Collapse of Russia country zone

Bas · November 17, 2024, 7:20pm

Have you considered they are blocking the monitors of the pool?

And as such the number of good servers drop, but the rest ends up with all the requests?

If there is a firewall in place, maybe you should point the monitoring-system out to them and tell them it’s only there to keep GOOD NTP-servers online.

But if they block us, they are hurting only their own NTP-systems by doing so.

I wonder: Do they block monitors? Do they block NTP traffic?

I do not know the answer…

Bas · November 17, 2024, 7:32pm

Same issue. I can only talk about my monitor, it’s unlimited, unregulated it will check any NTP-server it’s asked to do.

The question should be, is China blocking our monitors?
If so, can we ask them stop blocking us and explain what the monitors do.

Sorry, but I doubt the problem is the monitors.

When I check by hand:

bas@workstation:~$ ntpdate 139.199.215.251
ntpdig: no eligible servers

It’s not my side blocking access. Same for Russia in my opinion.

PoolMUC · November 17, 2024, 7:50pm

Sorry I misunderstood. That quote also contained a part of a message of mine, so I inferred that was also subject of your comment.

Not sure many more are needed. Some more diversity would be welcome, e.g., also in the zone with the single most number of estimated Internet users, or in that region in general.

E.g., some fellow timekeepers in China had enlisted a university’s resources to set up a monitor, but their requests for help to set it up, both here in this forum, but I understand also via more direct channels with pool responsibles, apparently never got anywhere, so I guess they gave up eventually.
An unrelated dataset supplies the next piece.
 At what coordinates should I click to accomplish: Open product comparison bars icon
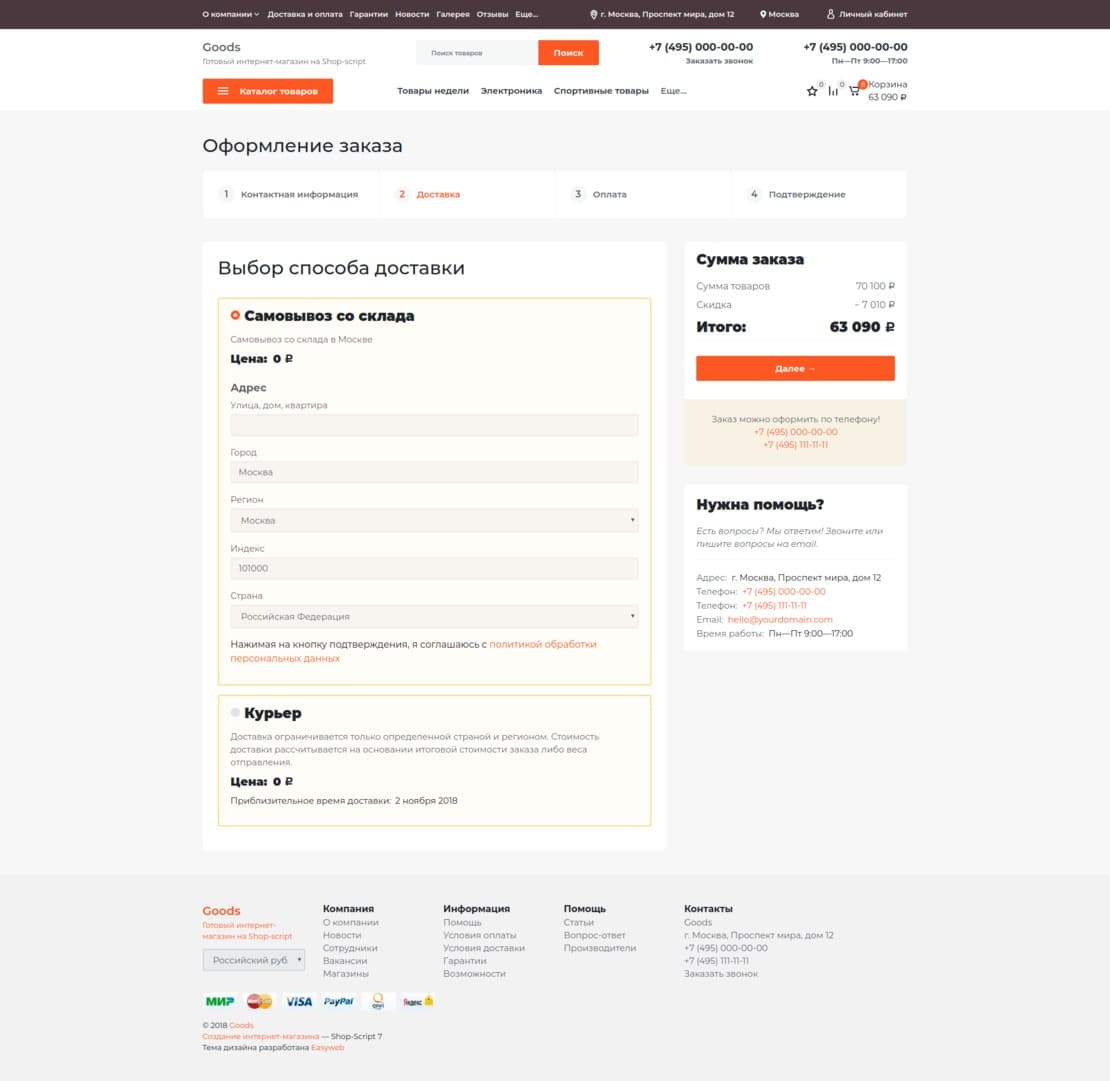click(833, 91)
If that change you propose would make it easier to set up monitors without going through a single bottleneck, that would indeed be helpful and welcome. My VPSs in Germany are underutilized as servers, but instead of decommissioning them when the first fixed-term subscription is up, at least one of them might make a well-connected monitor (though that wouldn’t really boost the diversity aspect I highlight above, just adding another city in Germany as monitor location).

There’s obviously always things to optimize, especially if that means that it subsequently frees resources to do other important stuff. So I hope this will precipitate work on removing the lock-in of clients into their (assumed) respective country zones in order to spread the load wider especially in under-served zones like the ones this thread is about, with the titular consequences for the zone.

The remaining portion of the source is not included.